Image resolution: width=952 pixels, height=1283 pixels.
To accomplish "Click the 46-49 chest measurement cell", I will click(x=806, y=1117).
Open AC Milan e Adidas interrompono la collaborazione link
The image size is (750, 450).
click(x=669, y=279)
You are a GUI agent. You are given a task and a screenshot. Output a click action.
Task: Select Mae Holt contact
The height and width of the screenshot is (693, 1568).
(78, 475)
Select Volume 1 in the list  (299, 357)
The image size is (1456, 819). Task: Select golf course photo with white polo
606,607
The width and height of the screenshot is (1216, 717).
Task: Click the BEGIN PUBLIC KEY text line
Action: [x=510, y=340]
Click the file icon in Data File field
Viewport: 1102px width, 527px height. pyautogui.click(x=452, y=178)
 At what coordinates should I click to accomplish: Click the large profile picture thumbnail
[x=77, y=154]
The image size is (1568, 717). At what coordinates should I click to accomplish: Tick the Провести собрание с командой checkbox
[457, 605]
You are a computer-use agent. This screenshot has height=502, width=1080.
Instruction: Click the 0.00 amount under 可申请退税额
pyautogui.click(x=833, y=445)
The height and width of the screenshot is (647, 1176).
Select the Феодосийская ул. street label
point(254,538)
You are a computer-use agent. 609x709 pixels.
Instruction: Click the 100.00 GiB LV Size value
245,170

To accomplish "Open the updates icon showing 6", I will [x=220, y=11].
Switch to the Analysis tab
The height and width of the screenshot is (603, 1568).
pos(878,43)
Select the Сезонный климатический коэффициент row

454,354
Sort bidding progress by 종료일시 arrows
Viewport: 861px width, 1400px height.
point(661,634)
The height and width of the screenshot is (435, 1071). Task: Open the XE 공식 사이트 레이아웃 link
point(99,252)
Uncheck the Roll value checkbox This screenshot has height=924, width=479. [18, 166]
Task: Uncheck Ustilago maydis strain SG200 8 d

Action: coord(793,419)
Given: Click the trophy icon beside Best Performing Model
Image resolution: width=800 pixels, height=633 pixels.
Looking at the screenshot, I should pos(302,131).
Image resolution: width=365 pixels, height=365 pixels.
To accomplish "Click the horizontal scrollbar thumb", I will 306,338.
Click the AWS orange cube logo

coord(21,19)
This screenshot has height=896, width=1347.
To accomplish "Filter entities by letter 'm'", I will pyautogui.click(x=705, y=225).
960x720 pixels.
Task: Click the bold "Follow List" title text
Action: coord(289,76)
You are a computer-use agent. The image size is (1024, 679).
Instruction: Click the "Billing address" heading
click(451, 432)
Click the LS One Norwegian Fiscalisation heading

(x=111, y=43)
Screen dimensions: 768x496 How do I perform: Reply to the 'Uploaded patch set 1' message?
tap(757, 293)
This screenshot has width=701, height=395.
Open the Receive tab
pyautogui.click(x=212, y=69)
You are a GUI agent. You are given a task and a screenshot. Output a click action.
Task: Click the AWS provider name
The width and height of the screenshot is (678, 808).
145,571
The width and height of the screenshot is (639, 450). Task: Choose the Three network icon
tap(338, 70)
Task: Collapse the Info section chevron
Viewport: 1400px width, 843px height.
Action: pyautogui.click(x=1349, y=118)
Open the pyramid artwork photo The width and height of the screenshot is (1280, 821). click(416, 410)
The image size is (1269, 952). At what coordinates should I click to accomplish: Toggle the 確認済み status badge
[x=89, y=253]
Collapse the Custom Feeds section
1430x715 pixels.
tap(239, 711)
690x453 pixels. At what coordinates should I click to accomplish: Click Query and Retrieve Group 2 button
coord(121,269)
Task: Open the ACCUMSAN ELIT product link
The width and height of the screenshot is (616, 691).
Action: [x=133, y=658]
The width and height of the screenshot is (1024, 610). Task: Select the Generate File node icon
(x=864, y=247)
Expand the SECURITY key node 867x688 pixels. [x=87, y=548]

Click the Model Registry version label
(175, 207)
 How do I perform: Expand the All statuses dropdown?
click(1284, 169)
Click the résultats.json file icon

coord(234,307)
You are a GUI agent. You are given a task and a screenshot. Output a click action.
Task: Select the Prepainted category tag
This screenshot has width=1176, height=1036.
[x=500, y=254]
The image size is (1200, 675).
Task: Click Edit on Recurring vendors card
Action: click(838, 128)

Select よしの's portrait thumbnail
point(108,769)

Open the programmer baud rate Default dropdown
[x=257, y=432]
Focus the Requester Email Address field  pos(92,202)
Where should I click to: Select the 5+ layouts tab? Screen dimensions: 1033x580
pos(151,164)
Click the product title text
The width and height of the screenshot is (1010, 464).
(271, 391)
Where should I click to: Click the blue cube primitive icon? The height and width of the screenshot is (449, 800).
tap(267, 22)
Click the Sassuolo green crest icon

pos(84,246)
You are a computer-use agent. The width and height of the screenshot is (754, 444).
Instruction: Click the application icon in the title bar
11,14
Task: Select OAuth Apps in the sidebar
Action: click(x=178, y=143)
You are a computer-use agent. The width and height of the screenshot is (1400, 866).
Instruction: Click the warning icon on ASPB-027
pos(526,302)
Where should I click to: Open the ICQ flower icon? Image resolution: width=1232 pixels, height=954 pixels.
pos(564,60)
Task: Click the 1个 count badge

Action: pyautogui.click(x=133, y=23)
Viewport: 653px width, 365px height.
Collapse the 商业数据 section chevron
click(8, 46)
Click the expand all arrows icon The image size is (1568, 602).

────────────────

DESCRIPTION OF THE TASK:
Count the lines in the material above where the word "computer" occurs, and reply with nothing but the number.

ANSWER TO THIS TASK:
5